INPUT FOR THIS TASK:

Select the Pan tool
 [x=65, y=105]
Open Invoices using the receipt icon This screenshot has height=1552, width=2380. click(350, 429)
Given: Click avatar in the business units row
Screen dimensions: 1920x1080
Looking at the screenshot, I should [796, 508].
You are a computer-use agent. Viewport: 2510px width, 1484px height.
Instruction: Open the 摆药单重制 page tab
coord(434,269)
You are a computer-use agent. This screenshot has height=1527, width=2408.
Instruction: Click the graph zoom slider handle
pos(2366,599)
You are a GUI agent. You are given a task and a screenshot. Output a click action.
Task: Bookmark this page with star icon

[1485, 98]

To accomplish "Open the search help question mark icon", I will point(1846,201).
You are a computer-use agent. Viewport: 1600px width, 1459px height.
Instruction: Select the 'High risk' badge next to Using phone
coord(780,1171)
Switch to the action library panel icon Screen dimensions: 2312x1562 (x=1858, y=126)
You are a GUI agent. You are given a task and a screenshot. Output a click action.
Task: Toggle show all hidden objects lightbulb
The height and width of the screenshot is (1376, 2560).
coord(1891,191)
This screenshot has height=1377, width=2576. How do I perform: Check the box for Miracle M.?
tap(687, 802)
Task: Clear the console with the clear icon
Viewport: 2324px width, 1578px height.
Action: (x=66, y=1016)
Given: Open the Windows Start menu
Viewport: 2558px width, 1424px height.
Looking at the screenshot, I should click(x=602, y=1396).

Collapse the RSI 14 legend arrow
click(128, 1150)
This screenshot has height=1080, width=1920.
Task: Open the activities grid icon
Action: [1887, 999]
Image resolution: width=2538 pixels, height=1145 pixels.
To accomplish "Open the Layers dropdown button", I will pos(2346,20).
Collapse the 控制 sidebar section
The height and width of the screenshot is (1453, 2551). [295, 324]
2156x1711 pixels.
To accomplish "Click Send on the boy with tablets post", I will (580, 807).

PROMPT:
Output the listing above exactly, keeping each line as it was.

ANSWER TO THIS PROBLEM:
Select the Pan tool
 [x=65, y=105]
Open Invoices using the receipt icon This screenshot has height=1552, width=2380. click(350, 429)
Given: Click avatar in the business units row
Screen dimensions: 1920x1080
Looking at the screenshot, I should [796, 508].
You are a computer-use agent. Viewport: 2510px width, 1484px height.
Instruction: Open the 摆药单重制 page tab
coord(434,269)
You are a computer-use agent. This screenshot has height=1527, width=2408.
Instruction: Click the graph zoom slider handle
pos(2366,599)
You are a GUI agent. You are given a task and a screenshot. Output a click action.
Task: Bookmark this page with star icon

[1485, 98]

To accomplish "Open the search help question mark icon", I will point(1846,201).
You are a computer-use agent. Viewport: 1600px width, 1459px height.
Instruction: Select the 'High risk' badge next to Using phone
coord(780,1171)
Switch to the action library panel icon Screen dimensions: 2312x1562 (x=1858, y=126)
You are a GUI agent. You are given a task and a screenshot. Output a click action.
Task: Toggle show all hidden objects lightbulb
The height and width of the screenshot is (1376, 2560).
coord(1891,191)
This screenshot has height=1377, width=2576. How do I perform: Check the box for Miracle M.?
tap(687, 802)
Task: Clear the console with the clear icon
Viewport: 2324px width, 1578px height.
Action: (x=66, y=1016)
Given: Open the Windows Start menu
Viewport: 2558px width, 1424px height.
Looking at the screenshot, I should click(x=602, y=1396).

Collapse the RSI 14 legend arrow
click(128, 1150)
This screenshot has height=1080, width=1920.
Task: Open the activities grid icon
Action: [1887, 999]
Image resolution: width=2538 pixels, height=1145 pixels.
To accomplish "Open the Layers dropdown button", I will pos(2346,20).
Collapse the 控制 sidebar section
The height and width of the screenshot is (1453, 2551). [295, 324]
2156x1711 pixels.
To accomplish "Click Send on the boy with tablets post", I will (580, 807).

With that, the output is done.